● WHAT YOU WILL DO
Please write out the line containing "Next (324, 2426)" and each line after it through the end of the data, exactly, and nothing else.

Dataset records
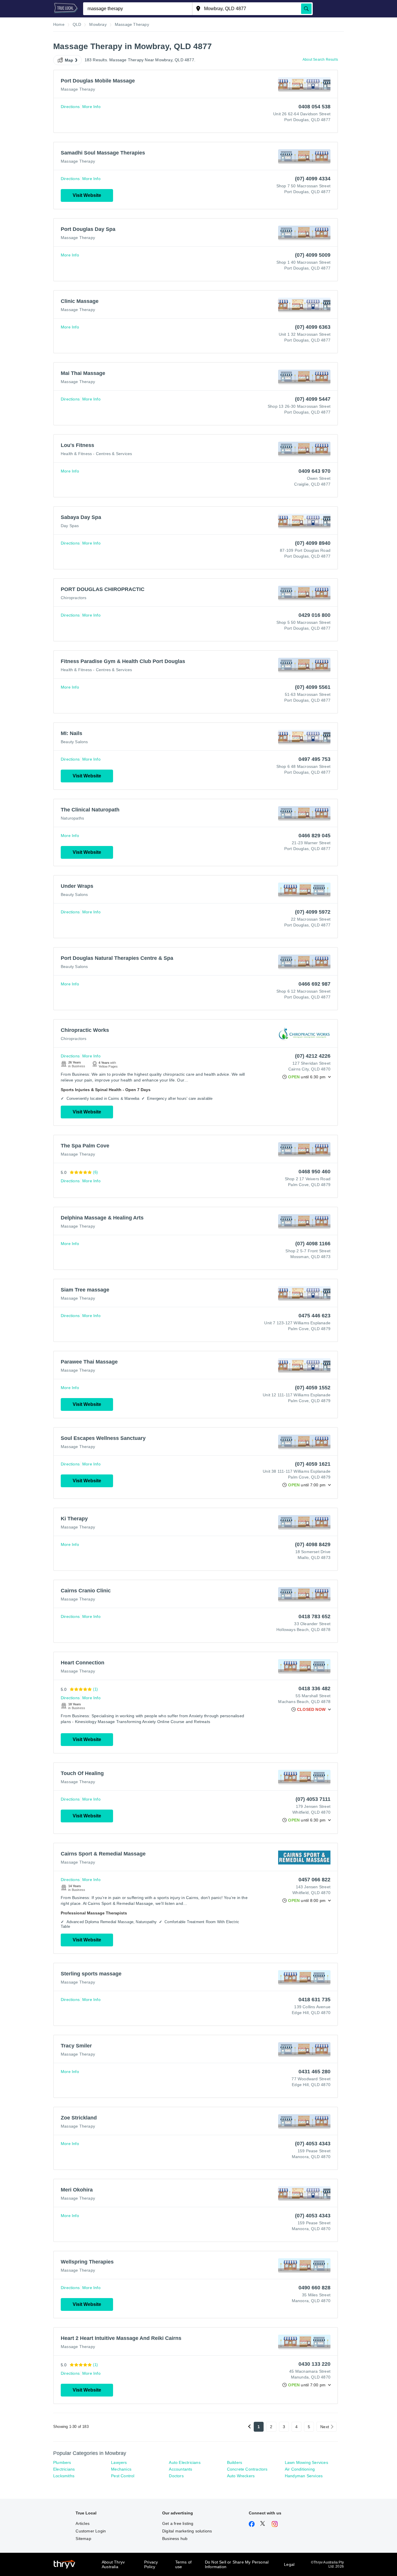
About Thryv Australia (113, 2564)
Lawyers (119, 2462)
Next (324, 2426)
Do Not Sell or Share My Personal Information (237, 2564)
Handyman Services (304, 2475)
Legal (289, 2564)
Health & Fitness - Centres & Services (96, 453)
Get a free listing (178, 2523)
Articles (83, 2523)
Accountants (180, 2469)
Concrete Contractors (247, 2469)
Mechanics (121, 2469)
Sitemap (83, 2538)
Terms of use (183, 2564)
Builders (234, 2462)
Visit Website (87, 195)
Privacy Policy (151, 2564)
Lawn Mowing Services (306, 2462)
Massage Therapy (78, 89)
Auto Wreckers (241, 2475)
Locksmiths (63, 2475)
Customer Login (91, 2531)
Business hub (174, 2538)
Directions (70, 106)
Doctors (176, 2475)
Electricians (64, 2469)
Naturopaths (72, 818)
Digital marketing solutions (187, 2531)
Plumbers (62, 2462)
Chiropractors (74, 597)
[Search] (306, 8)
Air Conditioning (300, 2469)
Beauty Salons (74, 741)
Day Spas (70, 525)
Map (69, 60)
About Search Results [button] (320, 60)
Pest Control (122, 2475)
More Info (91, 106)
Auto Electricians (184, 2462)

● SOLUTION
Next (324, 2426)
Do Not Sell or Share My Personal Information (237, 2564)
Handyman Services (304, 2475)
Legal (289, 2564)
Health & Fitness - Centres & Services (96, 453)
Get a free listing (178, 2523)
Articles (83, 2523)
Accountants (180, 2469)
Concrete Contractors (247, 2469)
Mechanics (121, 2469)
Sitemap (83, 2538)
Terms of use (183, 2564)
Builders (234, 2462)
Visit Website (87, 195)
Privacy Policy (151, 2564)
Lawn Mowing Services (306, 2462)
Massage Therapy (78, 89)
Auto Wreckers (241, 2475)
Locksmiths (63, 2475)
Customer Login (91, 2531)
Business hub (174, 2538)
Directions (70, 106)
Doctors (176, 2475)
Electricians (64, 2469)
Naturopaths (72, 818)
Digital marketing solutions (187, 2531)
Plumbers (62, 2462)
Chiropractors (74, 597)
[Search] (306, 8)
Air Conditioning (300, 2469)
Beauty Salons (74, 741)
Day Spas (70, 525)
Map (69, 60)
About Search Results [button] (320, 60)
Pest Control (122, 2475)
More Info (91, 106)
Auto Electricians (184, 2462)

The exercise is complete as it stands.